The New Reality: “Entry-Level” is No Longer Entry-Level
The convergence of these trends creates a challenging environment for newcomers. The expectation has been fundamentally reset. As Mudit Sinha, a recent graduate now at Lineaje, bluntly put it, “Entry level people should not have the expectation that they are going to be treated as entry level applicants.” This is a critical insight. GenAI has raised the performance floor. Companies now expect junior hires to arrive with a level of productivity that previously took months or even years to develop.
This sentiment is echoed by industry leaders who are on the front lines of hiring. Jessica Sica, head of security at Weave Communications, captures the sense of frustration felt by many job seekers: “Everybody says the security industry is growing rapidly, but it’s getting harder and harder to get in.” It’s a classic case of the ladder being pulled up. The very automation that helps senior staff manage their workload is simultaneously eroding the roles that create the next generation of senior staff.
So, what can aspiring professionals do? Wringing your hands won’t help. The strategy must be proactive.
1. Build, Don’t Just Learn: Don’t just list “Python” on your CV. Build a security tool with it. Use an open-source AI model to create a simple threat detection script. Document your process on GitHub. This shows initiative and practical skill.
2. Lean into AI: Actively use ChatGPT, CoPilot, and other AI tools in your projects. Learn their strengths and weaknesses. Being able to intelligently discuss how you would use AI to automate a security workflow is now a more valuable interview skill than reciting textbook definitions.
3. Network Relentlessly: With fewer obvious entry points, personal connections are more important than ever.
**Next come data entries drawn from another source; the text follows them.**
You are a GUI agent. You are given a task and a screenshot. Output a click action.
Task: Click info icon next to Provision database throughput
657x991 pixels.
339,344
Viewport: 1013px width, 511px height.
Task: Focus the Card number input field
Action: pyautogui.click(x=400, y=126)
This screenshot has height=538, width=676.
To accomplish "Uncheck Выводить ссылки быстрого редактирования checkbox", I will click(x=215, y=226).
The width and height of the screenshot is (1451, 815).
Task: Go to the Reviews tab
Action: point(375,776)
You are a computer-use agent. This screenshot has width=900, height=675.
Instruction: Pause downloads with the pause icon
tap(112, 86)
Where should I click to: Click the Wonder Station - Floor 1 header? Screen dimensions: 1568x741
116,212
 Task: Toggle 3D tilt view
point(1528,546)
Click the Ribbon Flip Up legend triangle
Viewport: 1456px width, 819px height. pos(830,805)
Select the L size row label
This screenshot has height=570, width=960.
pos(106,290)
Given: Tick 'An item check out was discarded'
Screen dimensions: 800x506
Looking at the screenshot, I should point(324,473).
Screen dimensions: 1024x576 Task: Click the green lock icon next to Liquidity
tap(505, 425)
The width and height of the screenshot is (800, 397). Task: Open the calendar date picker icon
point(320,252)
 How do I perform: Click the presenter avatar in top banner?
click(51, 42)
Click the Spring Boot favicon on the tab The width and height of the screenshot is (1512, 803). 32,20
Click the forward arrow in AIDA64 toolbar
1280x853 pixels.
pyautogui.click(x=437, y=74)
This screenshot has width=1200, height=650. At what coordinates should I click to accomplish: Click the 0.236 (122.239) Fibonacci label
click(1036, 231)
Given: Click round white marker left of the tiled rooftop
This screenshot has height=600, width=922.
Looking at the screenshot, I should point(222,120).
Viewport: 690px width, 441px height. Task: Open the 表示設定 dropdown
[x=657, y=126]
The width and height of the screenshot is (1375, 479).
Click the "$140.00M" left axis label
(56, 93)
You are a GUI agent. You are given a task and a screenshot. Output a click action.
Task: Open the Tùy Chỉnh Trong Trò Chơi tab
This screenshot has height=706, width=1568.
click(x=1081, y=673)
Attend virtual conferences, participate in open-source security projects, and engage with professionals on platforms like LinkedIn. A referral can bypass the AI-filtered application process entirely.
The Irreplaceable Human in the Loop
Amidst all this talk of automation, it’s easy to fall into a dystopian trap and assume humans will become obsolete. But in a field as dynamic and adversarial as cybersecurity, this couldn’t be further from the truth. AI is a phenomenal tool for finding needles in a haystack, but it still requires a human to know which haystack to look in and to understand the context of the needle they find.
AI models are trained on past data. They are brilliant at identifying patterns they have been shown before. But they are notoriously bad at handling novel, “black swan” events—the kinds of sophisticated, multi-stage attacks that define the most serious security breaches. An AI might flag a series of anomalous logins as suspicious, but it takes human intuition, experience, and critical thinking to piece together that these logins are part of a coordinated campaign to steal specific intellectual property ahead of a merger announcement.
This is why soft skills—communication, collaboration, critical thinking, and ethical judgment—are becoming more valuable, not less. The cybersecurity professional of the future isn’t just a technician. They are a detective, a strategist, and a translator, capable of explaining complex technical risks to a non-technical board of directors. The most effective professionals will be those who can balance AI’s computational power with their own uniquely human judgment. This fusion is the true definition of AI cybersecurity upskilling.
The path into a cybersecurity career is undoubtedly becoming steeper and more challenging. The days of walking into an entry-level role with just a certificate and a good attitude are fading fast. But for those willing to embrace the change, the opportunity is immense. By treating AI not as a threat but as a powerful collaborator, the next generation can build future-proof cybersecurity skills and redefine what it means to be a guardian of the digital realm.
The question is no longer if AI will change your job, but how you will change to meet it. What steps are you taking to ensure you’re the one operating the AI, and not the one being automated by it?